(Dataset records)

□ □ □ □ □

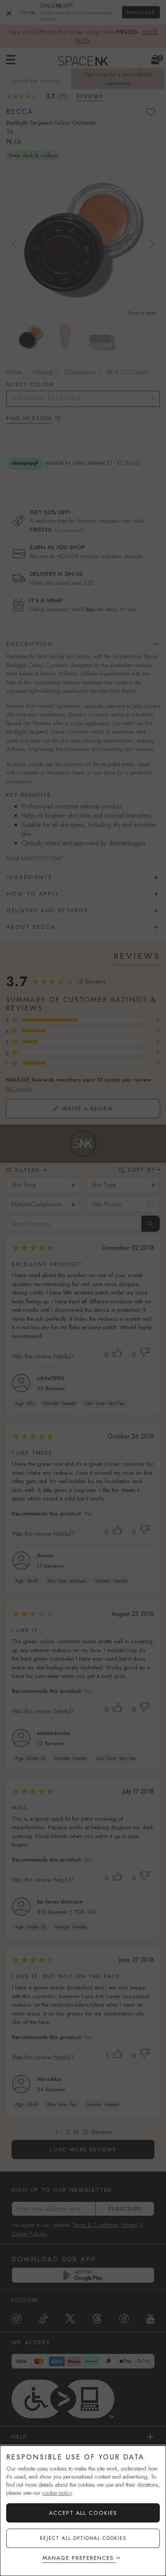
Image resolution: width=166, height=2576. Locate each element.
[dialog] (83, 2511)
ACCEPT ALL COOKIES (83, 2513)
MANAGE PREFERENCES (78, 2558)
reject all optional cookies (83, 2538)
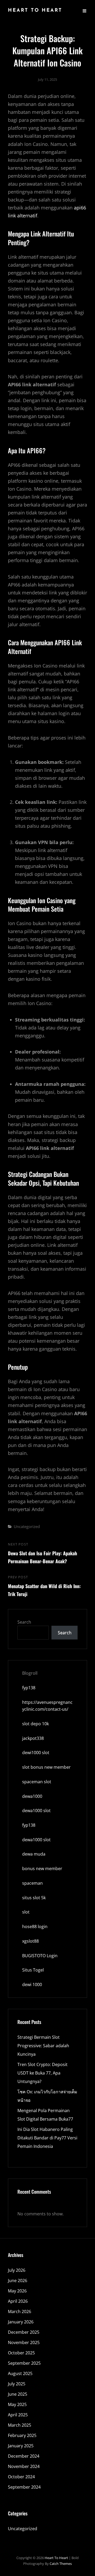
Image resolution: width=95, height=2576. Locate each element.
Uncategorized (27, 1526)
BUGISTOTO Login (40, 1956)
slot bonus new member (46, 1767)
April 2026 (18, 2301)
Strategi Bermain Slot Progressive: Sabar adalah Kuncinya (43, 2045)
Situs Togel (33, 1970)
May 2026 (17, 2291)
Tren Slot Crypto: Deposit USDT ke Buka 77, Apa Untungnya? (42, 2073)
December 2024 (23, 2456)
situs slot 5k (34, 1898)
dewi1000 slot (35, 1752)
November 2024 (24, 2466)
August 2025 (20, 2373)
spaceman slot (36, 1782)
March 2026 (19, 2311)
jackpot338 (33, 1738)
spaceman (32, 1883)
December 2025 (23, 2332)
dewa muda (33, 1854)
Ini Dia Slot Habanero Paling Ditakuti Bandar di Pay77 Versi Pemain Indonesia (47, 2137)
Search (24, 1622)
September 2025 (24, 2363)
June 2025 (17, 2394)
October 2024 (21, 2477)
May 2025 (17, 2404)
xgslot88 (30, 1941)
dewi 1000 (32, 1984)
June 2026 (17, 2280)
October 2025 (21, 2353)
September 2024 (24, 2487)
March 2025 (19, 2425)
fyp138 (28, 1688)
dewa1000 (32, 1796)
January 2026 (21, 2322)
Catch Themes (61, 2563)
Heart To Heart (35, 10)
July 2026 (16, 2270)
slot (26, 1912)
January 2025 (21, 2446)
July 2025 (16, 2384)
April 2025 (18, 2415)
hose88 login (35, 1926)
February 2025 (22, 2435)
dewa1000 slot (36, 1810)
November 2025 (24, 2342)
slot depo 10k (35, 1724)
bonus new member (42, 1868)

□ □ □ □ □

Give back the records above word for word, minus any image they hold.

RESULT FOR THIS TASK =>
Image resolution: width=166, height=2576. Locate each element.
[dialog] (83, 2511)
ACCEPT ALL COOKIES (83, 2513)
MANAGE PREFERENCES (78, 2558)
reject all optional cookies (83, 2538)
Image resolution: width=95, height=2576. Locate each element.
Uncategorized (27, 1526)
BUGISTOTO Login (40, 1956)
slot bonus new member (46, 1767)
April 2026 (18, 2301)
Strategi Bermain Slot Progressive: Sabar adalah Kuncinya (43, 2045)
Situs Togel (33, 1970)
May 2026 (17, 2291)
Tren Slot Crypto: Deposit USDT ke Buka 77, Apa Untungnya? (42, 2073)
December 2024 (23, 2456)
situs slot 5k (34, 1898)
dewi1000 slot (35, 1752)
November 2024 (24, 2466)
August 2025 (20, 2373)
spaceman slot (36, 1782)
March 2026 (19, 2311)
jackpot338 (33, 1738)
spaceman (32, 1883)
December 2025 (23, 2332)
dewa muda (33, 1854)
Ini Dia Slot Habanero Paling Ditakuti Bandar di Pay77 Versi Pemain Indonesia (47, 2137)
Search (24, 1622)
September 2025 (24, 2363)
June 2025 (17, 2394)
October 2024 (21, 2477)
May 2025 (17, 2404)
xgslot88 (30, 1941)
dewi 1000 (32, 1984)
June 2026 (17, 2280)
October 2025 (21, 2353)
September 2024 (24, 2487)
March 2025 (19, 2425)
fyp138 (28, 1688)
dewa1000 (32, 1796)
January 2026 (21, 2322)
Catch Themes (61, 2563)
Heart To Heart (35, 10)
July 2026 (16, 2270)
slot (26, 1912)
January 2025 (21, 2446)
July 2025 (16, 2384)
April 2025 (18, 2415)
hose88 login (35, 1926)
February 2025 (22, 2435)
dewa1000 slot (36, 1810)
November 2025 (24, 2342)
slot depo 10k (35, 1724)
bonus new member (42, 1868)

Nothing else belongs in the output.